SECURITIES AND EXCHANGE COMMISSION

Washington, D.C.  20549-1004

 

FORM 8-K

 

CURRENT REPORT

 

Pursuant to Section 13 or 15(d) of the Securities Exchange Act of 1934

 

Date of Report (Date of earliest event reported): January 7, 2015 (January 2, 2015)

 

ARCBEST CORPORATION

(Exact name of registrant as specified in its charter)

 

Delaware

 

0-19969

 

71-0673405

(State or other jurisdiction of

 

(Commission

 

(IRS Employer

incorporation or organization)

 

File Number)

 

Identification No.)

 

3801 Old Greenwood Road

Fort Smith, Arkansas 72903

(479) 785-6000

(Address, including zip code, and telephone number, including area code, of

the registrant’s principal executive offices)

 

Check the appropriate box below if the Form 8-K filing is intended to simultaneously satisfy the filing obligation of the registrant under any of the following provisions.

 

o                            Written communication pursuant to Rule 425 under the Securities Act (17 CFR 230.425)

 

o                            Soliciting material pursuant to Rule 14a-12 under the Exchange Act (17 CFR 240.14a-12)

 

o                            Pre-commencement communications pursuant to Rule 14d-2(b) under the Exchange Act (17 CFR 240.14d-2(b))

 

o                            Pre-commencement communications pursuant to Rule 13e-4(c) under the Exchange Act (17 CFR 240.13e-4(c))

 

 

 



 

ITEM 1.01 — ENTRY INTO A MATERIAL DEFINITIVE AGREEMENT.

 

On January 2, 2015, ABF Freight System, Inc., the largest subsidiary of ArcBest Corporation (Nasdaq: ARCB), entered into a third amendment to the Receivables Loan Agreement (as amended, “the Agreement”), originally dated June 15, 2012, among ABF Freight Funding LLC, as borrower (the “Borrower”), ABF Freight System, Inc., as initial servicer, and PNC Bank, National Association, as the lender, the letter of credit issuer (the “LC Issuer”), and agent and administrator for the lender and its assigns and the LC Issuer and its assigns. The purpose of the amendment was to extend the maturity date from June 15, 2015 to January 2, 2018 and to make other changes to certain covenants and events of default as more specifically set out in the amendment.  ArcBest Corporation also executed the amendment for the limited purpose of reaffirming its guarantee of the performance of the initial servicer under the Agreement.  All other terms of the Agreement except those specifically addressed in the amendment remain in full force and effect through the new maturity date.

 

The Agreement contains representations and warranties, affirmative and negative covenants and events of default that are customary for financings of this type. As of the date hereof, there have been no borrowings under the Agreement.
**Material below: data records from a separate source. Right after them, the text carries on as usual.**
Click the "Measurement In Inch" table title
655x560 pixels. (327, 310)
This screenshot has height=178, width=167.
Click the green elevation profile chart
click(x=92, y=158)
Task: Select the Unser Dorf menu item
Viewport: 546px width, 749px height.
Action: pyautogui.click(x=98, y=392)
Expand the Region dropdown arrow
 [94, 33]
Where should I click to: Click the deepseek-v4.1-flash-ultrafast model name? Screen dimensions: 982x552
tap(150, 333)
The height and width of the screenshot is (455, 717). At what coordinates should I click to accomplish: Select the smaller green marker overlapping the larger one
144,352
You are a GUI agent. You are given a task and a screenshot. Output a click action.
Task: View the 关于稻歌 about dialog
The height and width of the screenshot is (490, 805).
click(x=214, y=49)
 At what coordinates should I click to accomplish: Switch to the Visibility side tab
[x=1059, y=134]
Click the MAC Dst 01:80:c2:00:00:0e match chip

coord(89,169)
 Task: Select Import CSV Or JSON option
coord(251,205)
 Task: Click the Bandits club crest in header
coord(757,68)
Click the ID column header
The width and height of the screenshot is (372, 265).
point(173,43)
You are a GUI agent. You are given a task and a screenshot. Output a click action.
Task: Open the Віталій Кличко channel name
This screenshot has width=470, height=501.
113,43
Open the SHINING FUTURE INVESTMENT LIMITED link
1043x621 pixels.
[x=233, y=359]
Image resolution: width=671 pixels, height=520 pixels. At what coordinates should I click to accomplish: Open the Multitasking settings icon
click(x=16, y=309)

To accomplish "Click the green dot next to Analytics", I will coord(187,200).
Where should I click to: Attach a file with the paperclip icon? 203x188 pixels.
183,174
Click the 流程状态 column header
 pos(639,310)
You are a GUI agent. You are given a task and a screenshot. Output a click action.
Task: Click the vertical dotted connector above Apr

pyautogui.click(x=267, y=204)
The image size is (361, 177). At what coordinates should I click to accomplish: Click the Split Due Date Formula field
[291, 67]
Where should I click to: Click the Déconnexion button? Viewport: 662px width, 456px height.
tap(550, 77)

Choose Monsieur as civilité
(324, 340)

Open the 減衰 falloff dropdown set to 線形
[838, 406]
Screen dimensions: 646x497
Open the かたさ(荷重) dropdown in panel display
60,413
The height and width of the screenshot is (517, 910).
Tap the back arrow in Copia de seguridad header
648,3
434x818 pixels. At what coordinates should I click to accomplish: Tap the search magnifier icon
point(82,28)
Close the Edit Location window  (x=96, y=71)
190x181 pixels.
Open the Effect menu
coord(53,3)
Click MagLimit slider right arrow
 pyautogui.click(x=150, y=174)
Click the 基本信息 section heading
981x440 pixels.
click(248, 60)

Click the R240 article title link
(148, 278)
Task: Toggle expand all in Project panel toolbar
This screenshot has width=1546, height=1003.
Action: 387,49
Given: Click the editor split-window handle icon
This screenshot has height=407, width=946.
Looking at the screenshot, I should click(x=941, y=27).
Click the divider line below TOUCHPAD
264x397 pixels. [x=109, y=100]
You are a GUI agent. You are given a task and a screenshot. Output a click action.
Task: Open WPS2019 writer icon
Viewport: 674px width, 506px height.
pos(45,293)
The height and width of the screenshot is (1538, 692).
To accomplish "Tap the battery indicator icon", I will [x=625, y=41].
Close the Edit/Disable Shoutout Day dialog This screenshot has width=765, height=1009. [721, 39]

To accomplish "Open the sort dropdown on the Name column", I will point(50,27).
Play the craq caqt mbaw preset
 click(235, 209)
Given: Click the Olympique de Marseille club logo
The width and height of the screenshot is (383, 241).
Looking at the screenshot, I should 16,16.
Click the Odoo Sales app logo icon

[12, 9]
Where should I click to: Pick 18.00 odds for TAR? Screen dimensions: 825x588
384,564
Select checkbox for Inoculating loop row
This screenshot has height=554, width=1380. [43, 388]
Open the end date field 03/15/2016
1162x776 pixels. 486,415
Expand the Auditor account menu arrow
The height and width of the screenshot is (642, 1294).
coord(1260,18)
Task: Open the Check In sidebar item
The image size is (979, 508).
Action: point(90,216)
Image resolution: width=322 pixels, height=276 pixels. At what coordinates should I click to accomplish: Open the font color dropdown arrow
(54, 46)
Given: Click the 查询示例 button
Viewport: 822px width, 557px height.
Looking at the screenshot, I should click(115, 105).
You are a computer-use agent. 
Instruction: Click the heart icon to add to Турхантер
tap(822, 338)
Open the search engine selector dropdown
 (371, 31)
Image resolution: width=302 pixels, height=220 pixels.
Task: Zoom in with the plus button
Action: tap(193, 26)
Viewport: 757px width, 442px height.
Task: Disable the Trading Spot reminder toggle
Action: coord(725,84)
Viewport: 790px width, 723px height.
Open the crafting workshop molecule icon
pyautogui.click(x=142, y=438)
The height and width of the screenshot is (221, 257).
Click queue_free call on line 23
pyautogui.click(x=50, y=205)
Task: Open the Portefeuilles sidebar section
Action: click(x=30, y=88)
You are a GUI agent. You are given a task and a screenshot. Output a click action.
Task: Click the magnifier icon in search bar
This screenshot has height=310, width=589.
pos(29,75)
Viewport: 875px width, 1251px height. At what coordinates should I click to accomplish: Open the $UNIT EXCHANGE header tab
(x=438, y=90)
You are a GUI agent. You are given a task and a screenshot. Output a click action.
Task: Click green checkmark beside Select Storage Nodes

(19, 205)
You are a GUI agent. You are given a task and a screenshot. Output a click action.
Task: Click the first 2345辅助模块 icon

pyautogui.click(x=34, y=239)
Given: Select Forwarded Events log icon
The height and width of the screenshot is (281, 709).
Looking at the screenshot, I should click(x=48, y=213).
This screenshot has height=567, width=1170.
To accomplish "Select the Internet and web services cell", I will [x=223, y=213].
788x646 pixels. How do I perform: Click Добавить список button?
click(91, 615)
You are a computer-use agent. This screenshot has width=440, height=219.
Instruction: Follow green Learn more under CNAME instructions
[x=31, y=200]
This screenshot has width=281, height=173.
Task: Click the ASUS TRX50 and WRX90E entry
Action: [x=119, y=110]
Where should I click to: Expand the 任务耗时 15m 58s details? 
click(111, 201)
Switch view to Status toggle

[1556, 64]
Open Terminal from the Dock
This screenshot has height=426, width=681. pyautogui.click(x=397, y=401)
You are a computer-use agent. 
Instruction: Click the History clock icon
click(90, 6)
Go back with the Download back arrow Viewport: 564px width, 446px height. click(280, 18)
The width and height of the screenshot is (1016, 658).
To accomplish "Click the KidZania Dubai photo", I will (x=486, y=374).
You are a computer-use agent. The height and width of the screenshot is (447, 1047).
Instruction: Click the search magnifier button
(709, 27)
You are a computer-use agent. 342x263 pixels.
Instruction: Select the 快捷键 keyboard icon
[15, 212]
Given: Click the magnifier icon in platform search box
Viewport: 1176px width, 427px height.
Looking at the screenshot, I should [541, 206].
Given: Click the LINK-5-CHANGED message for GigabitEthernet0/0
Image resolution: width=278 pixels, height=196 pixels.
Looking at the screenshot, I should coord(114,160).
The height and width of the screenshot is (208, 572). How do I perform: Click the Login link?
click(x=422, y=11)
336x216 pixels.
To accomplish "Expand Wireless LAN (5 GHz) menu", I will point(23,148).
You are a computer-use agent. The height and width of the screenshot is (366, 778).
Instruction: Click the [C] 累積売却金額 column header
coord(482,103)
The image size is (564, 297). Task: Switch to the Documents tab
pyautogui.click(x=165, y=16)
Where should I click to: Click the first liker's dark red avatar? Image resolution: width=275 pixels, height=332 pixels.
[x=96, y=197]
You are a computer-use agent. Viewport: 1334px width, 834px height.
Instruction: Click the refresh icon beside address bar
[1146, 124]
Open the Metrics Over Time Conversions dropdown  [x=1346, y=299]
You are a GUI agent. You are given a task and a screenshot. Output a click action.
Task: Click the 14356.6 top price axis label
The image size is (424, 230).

The Agreement includes a provision under which the Borrower may request, and the LC Issuer may issue, standby letters of credit, primarily in support of workers’ compensation and third-party casualty claims liabilities in various states in which certain subsidiaries of ArcBest Corporation are self-insured. Outstanding standby letters of credit reduce the availability of borrowings under the Agreement. As of the date hereof, $20.1 million of standby letters of credit have been issued under the Agreement, which reduced the available borrowing capacity to $54.9 million.

 

This description of the amendment is qualified in its entirety by reference to the full text of the amendment, a copy of which is attached hereto as Exhibit 10.1 and incorporated herein by reference.

 

Affiliates of PNC Bank, National Association have provided from time to time, and may provide in the future, investment and commercial banking and financial advisory services to ArcBest Corporation and its affiliates in the ordinary course of business, for which they have received, and may continue to receive, customary fees and commissions.

 

ITEM 2.03 — CREATION OF A DIRECT FINANCIAL OBLIGATION OR AN OBLIGATION UNDER AN OFF-BALANCE SHEET ARRANGEMENT OF A REGISTRANT.

 

Please see the discussion set forth in Item 1.01, “Entry into a Material Definitive Agreement,” on this Current Report on Form 8-K, which discussion is incorporated by reference into this Item 2.03.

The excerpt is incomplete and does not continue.